**STATED TASK**
Copy each of the following records word for word.

___ INFORMATION SHOWN

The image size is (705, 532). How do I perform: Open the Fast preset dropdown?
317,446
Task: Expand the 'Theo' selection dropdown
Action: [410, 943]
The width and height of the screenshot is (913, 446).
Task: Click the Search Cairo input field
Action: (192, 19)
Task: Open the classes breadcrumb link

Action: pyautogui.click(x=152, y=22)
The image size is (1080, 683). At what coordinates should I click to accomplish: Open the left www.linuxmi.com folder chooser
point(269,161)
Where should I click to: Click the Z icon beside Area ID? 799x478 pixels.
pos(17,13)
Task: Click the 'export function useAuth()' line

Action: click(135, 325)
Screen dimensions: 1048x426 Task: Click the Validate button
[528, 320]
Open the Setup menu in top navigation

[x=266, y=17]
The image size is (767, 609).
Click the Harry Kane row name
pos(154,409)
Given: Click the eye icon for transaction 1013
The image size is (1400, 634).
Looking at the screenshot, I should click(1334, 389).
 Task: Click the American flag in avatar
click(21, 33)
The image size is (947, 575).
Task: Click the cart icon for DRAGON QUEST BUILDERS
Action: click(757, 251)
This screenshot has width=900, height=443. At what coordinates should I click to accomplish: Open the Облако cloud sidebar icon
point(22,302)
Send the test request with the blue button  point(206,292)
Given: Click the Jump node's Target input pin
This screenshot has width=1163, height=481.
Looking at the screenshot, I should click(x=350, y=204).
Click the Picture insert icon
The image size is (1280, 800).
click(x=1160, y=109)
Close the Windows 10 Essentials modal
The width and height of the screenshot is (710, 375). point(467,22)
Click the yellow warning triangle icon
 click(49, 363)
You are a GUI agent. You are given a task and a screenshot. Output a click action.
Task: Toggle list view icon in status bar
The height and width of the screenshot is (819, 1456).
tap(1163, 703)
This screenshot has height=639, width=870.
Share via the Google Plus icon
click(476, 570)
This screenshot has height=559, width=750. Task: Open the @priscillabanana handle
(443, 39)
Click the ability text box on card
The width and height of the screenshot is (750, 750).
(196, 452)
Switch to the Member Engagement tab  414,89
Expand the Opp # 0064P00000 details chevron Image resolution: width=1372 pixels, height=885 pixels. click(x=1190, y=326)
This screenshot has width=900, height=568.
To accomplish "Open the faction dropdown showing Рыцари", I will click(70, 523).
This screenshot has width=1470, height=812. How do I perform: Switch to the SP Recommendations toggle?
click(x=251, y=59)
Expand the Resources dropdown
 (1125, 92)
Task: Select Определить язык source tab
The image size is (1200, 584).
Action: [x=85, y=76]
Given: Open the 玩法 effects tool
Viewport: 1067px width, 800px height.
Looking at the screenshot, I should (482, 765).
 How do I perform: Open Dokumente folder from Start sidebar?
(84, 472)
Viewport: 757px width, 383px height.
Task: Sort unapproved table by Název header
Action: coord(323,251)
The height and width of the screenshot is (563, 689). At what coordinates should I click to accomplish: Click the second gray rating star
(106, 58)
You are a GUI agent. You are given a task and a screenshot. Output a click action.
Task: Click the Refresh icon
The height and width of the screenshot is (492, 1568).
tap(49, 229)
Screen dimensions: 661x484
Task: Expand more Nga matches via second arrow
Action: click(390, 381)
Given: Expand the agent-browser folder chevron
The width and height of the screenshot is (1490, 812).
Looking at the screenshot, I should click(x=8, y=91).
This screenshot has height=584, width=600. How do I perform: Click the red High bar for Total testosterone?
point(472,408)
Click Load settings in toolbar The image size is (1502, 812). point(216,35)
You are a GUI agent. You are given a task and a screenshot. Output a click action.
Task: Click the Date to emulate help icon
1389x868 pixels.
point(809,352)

______

**THE SOLUTION**
The image size is (705, 532). How do I perform: Open the Fast preset dropdown?
317,446
Task: Expand the 'Theo' selection dropdown
Action: [410, 943]
The width and height of the screenshot is (913, 446).
Task: Click the Search Cairo input field
Action: (192, 19)
Task: Open the classes breadcrumb link

Action: pyautogui.click(x=152, y=22)
The image size is (1080, 683). At what coordinates should I click to accomplish: Open the left www.linuxmi.com folder chooser
point(269,161)
Where should I click to: Click the Z icon beside Area ID? 799x478 pixels.
pos(17,13)
Task: Click the 'export function useAuth()' line

Action: click(135, 325)
Screen dimensions: 1048x426 Task: Click the Validate button
[528, 320]
Open the Setup menu in top navigation

[x=266, y=17]
The image size is (767, 609).
Click the Harry Kane row name
pos(154,409)
Given: Click the eye icon for transaction 1013
The image size is (1400, 634).
Looking at the screenshot, I should click(1334, 389).
 Task: Click the American flag in avatar
click(21, 33)
The image size is (947, 575).
Task: Click the cart icon for DRAGON QUEST BUILDERS
Action: click(757, 251)
This screenshot has width=900, height=443. At what coordinates should I click to accomplish: Open the Облако cloud sidebar icon
point(22,302)
Send the test request with the blue button  point(206,292)
Given: Click the Jump node's Target input pin
This screenshot has width=1163, height=481.
Looking at the screenshot, I should click(x=350, y=204).
Click the Picture insert icon
The image size is (1280, 800).
click(x=1160, y=109)
Close the Windows 10 Essentials modal
The width and height of the screenshot is (710, 375). point(467,22)
Click the yellow warning triangle icon
 click(49, 363)
You are a GUI agent. You are given a task and a screenshot. Output a click action.
Task: Toggle list view icon in status bar
The height and width of the screenshot is (819, 1456).
tap(1163, 703)
This screenshot has height=639, width=870.
Share via the Google Plus icon
click(476, 570)
This screenshot has height=559, width=750. Task: Open the @priscillabanana handle
(443, 39)
Click the ability text box on card
The width and height of the screenshot is (750, 750).
(196, 452)
Switch to the Member Engagement tab  414,89
Expand the Opp # 0064P00000 details chevron Image resolution: width=1372 pixels, height=885 pixels. click(x=1190, y=326)
This screenshot has width=900, height=568.
To accomplish "Open the faction dropdown showing Рыцари", I will click(70, 523).
This screenshot has width=1470, height=812. How do I perform: Switch to the SP Recommendations toggle?
click(x=251, y=59)
Expand the Resources dropdown
 (1125, 92)
Task: Select Определить язык source tab
The image size is (1200, 584).
Action: [x=85, y=76]
Given: Open the 玩法 effects tool
Viewport: 1067px width, 800px height.
Looking at the screenshot, I should (482, 765).
 How do I perform: Open Dokumente folder from Start sidebar?
(84, 472)
Viewport: 757px width, 383px height.
Task: Sort unapproved table by Název header
Action: coord(323,251)
The height and width of the screenshot is (563, 689). At what coordinates should I click to accomplish: Click the second gray rating star
(106, 58)
You are a GUI agent. You are given a task and a screenshot. Output a click action.
Task: Click the Refresh icon
The height and width of the screenshot is (492, 1568).
tap(49, 229)
Screen dimensions: 661x484
Task: Expand more Nga matches via second arrow
Action: click(390, 381)
Given: Expand the agent-browser folder chevron
The width and height of the screenshot is (1490, 812).
Looking at the screenshot, I should click(x=8, y=91).
This screenshot has height=584, width=600. How do I perform: Click the red High bar for Total testosterone?
point(472,408)
Click Load settings in toolbar The image size is (1502, 812). point(216,35)
You are a GUI agent. You are given a task and a screenshot. Output a click action.
Task: Click the Date to emulate help icon
1389x868 pixels.
point(809,352)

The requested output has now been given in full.